What you have to do => Return all of the data exactly as given.
────────────────────
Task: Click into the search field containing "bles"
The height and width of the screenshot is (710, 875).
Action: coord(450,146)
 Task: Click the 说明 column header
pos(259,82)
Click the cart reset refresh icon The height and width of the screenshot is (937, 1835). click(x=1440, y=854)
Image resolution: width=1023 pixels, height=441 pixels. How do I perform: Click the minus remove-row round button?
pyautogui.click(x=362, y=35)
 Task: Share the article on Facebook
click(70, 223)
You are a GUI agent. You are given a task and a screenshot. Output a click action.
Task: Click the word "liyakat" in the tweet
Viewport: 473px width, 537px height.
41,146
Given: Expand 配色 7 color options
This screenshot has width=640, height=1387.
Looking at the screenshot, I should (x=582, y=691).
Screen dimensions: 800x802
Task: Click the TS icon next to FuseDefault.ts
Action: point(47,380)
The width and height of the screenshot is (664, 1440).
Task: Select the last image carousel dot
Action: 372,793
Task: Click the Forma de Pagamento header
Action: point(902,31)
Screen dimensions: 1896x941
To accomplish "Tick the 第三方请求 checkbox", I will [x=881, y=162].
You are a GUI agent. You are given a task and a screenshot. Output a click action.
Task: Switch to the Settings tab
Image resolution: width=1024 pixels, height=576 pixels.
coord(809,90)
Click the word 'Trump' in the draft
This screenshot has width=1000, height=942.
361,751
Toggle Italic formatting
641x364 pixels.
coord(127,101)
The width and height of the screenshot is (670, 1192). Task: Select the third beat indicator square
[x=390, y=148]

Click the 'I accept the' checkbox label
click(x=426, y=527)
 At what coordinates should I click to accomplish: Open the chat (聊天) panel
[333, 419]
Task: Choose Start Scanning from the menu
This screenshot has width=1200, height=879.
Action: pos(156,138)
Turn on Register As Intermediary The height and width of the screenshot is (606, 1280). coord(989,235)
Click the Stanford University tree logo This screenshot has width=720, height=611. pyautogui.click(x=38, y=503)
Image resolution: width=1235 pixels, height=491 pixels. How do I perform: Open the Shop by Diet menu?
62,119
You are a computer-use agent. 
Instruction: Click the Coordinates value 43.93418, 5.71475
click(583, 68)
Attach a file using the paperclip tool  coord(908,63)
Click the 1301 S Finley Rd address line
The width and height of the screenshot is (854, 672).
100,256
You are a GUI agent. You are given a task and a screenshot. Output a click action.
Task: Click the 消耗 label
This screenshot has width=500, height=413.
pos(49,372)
────────────────────
Written answer =>
Task: Click into the search field containing "bles"
The height and width of the screenshot is (710, 875).
Action: coord(450,146)
 Task: Click the 说明 column header
pos(259,82)
Click the cart reset refresh icon The height and width of the screenshot is (937, 1835). click(x=1440, y=854)
Image resolution: width=1023 pixels, height=441 pixels. How do I perform: Click the minus remove-row round button?
pyautogui.click(x=362, y=35)
 Task: Share the article on Facebook
click(70, 223)
You are a GUI agent. You are given a task and a screenshot. Output a click action.
Task: Click the word "liyakat" in the tweet
Viewport: 473px width, 537px height.
41,146
Given: Expand 配色 7 color options
This screenshot has width=640, height=1387.
Looking at the screenshot, I should (x=582, y=691).
Screen dimensions: 800x802
Task: Click the TS icon next to FuseDefault.ts
Action: point(47,380)
The width and height of the screenshot is (664, 1440).
Task: Select the last image carousel dot
Action: 372,793
Task: Click the Forma de Pagamento header
Action: point(902,31)
Screen dimensions: 1896x941
To accomplish "Tick the 第三方请求 checkbox", I will [x=881, y=162].
You are a GUI agent. You are given a task and a screenshot. Output a click action.
Task: Switch to the Settings tab
Image resolution: width=1024 pixels, height=576 pixels.
coord(809,90)
Click the word 'Trump' in the draft
This screenshot has width=1000, height=942.
361,751
Toggle Italic formatting
641x364 pixels.
coord(127,101)
The width and height of the screenshot is (670, 1192). Task: Select the third beat indicator square
[x=390, y=148]

Click the 'I accept the' checkbox label
click(x=426, y=527)
 At what coordinates should I click to accomplish: Open the chat (聊天) panel
[333, 419]
Task: Choose Start Scanning from the menu
This screenshot has width=1200, height=879.
Action: pos(156,138)
Turn on Register As Intermediary The height and width of the screenshot is (606, 1280). coord(989,235)
Click the Stanford University tree logo This screenshot has width=720, height=611. pyautogui.click(x=38, y=503)
Image resolution: width=1235 pixels, height=491 pixels. How do I perform: Open the Shop by Diet menu?
62,119
You are a computer-use agent. 
Instruction: Click the Coordinates value 43.93418, 5.71475
click(583, 68)
Attach a file using the paperclip tool  coord(908,63)
Click the 1301 S Finley Rd address line
The width and height of the screenshot is (854, 672).
100,256
You are a GUI agent. You are given a task and a screenshot. Output a click action.
Task: Click the 消耗 label
This screenshot has width=500, height=413.
pos(49,372)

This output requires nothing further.